Generational differences also exist, prompting those closer to retirement to act in ways that wouldn’t make sense for younger generations. And at the same time, risky speculative behavior undertaken by young people might not be the best path to success for middle-aged individuals. Considering the outside influences is only part of the equation, which also accounts for personality traits and individual life goals. As a result, financial advisors and economic analysts continue to recognize subtle differences in the way individuals think about money. And as they adjust to accommodate differences, some personal money managers are apparently being left behind.
Young People Adopt Distinct Money Views
Each generation is marked by unique phenomena that set it apart from others, so it is not surprising financial concerns are also age-specific. Accounting for these differences is up to each individual, but it is also a responsibility shared by financial professionals and educators.
Up and coming Millennials face an environment very different from the one their parents and grandparents were subject to. As a result, their approach to money is marked by unique priorities and distinct concerns. Employment conditions and student debt, for example, weigh heavily on the lives of young people, who are often struggling to manage these issues. Preoccupied by fundamental financial concerns like debt reduction and upward mobility in the workforce, the younger generation is forced to forego traditional financial objectives like buying homes and cars. Investing in the stock market is also down among Millennials, when compared to the approach taken by previous generations.

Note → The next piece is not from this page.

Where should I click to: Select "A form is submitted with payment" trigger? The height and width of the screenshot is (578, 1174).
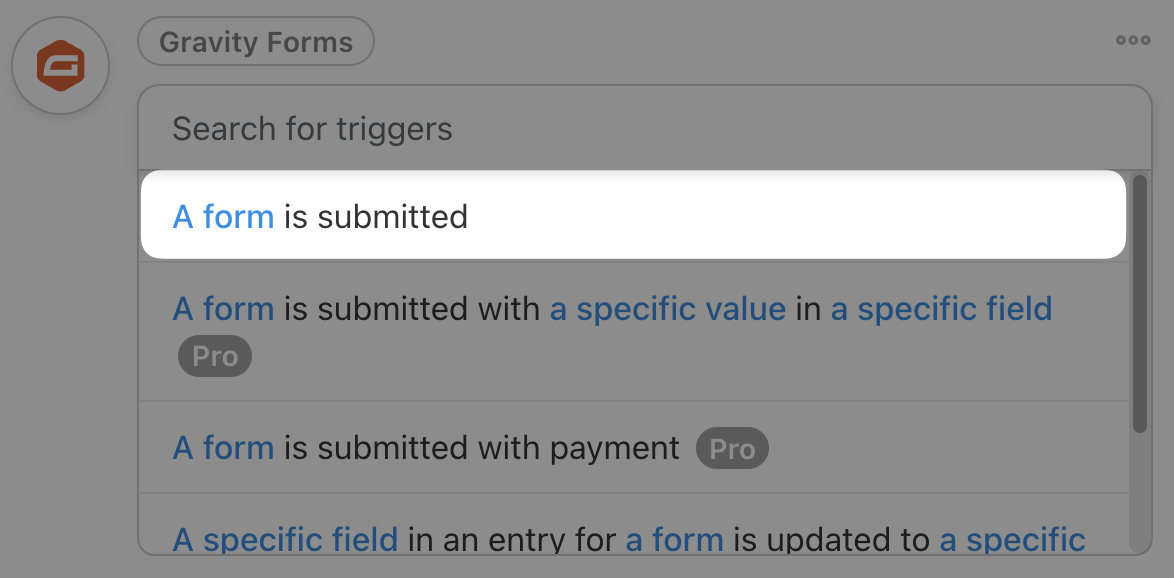[x=480, y=448]
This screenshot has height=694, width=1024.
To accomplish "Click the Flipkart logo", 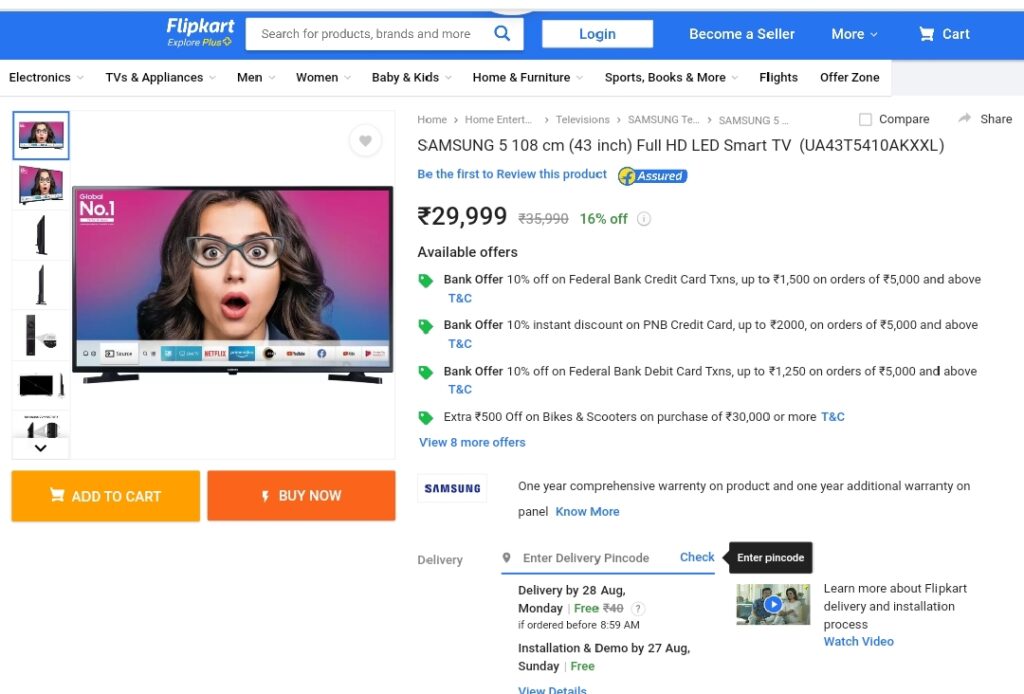I will point(200,33).
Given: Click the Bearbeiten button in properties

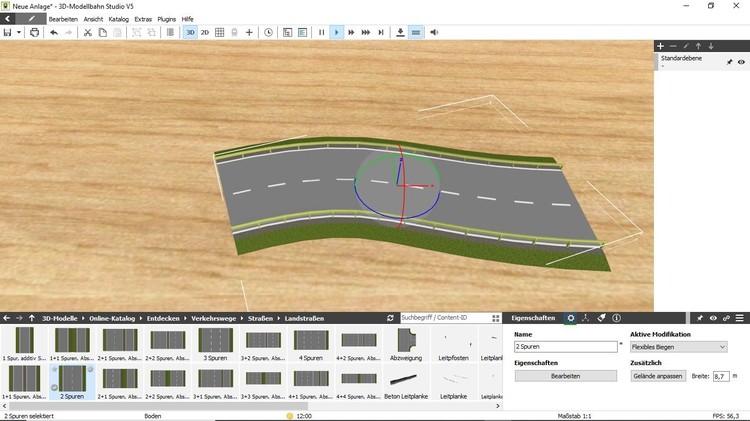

In addition to age, personal goals and other influences, financial management is also subject to shifting modes of operation. Technology, for example, continues to alter the way people track and allocate funds. Financial apps and websites dedicated to money matters are favored by young people who are most familiar with these technological advances. FaceTime and Skype are also more popular among the younger set, which uses these and other alternative forms of communication to connect with financial advisors and to increase their knowledge about money matters.
Finding Financial Success at any Age
Sound money management includes meeting daily expenses, but it also relies on strategic planning for future needs. And while each person approaches money matters with unique goals in mind, time-tested understanding is invaluable to financial planners in all age groups.
Money concerns range from retirement planning to mortgage issues, so management emphasizes different aspects of finance for each age group. Surprisingly, those approaching retirement have been the least engaged consulting with professional advisors. In fact, only 36 percent report having done so in their lifetimes. On the contrary, personal money managers in their 30s have become strong advocates for their own security, representing the most active age group seeking professional financial guidance.
Recent research also found that when people do seek financial advice, it isn’t always directed at the most pressing issues. According to industry representatives, retirement planning – especially among those preparing to leave the workforce is the most important financial area to address. In reality, however, greater numbers of those seeking financial advice do so concerning mortgages and other priorities.
Regardless of your age, personal financial success encompasses a variety of issues. And while it appears young people are facing greater debt and delayed access to traditional big-ticket purchases, they are seemingly more likely to seek financial advice from professionals. As you shape your financial direction, account for immediate needs, but also use age, family size and personal goals to plot your course. When in doubt, share your objectives with professional advisors, who are equipped with knowledge and understanding of current financial markets.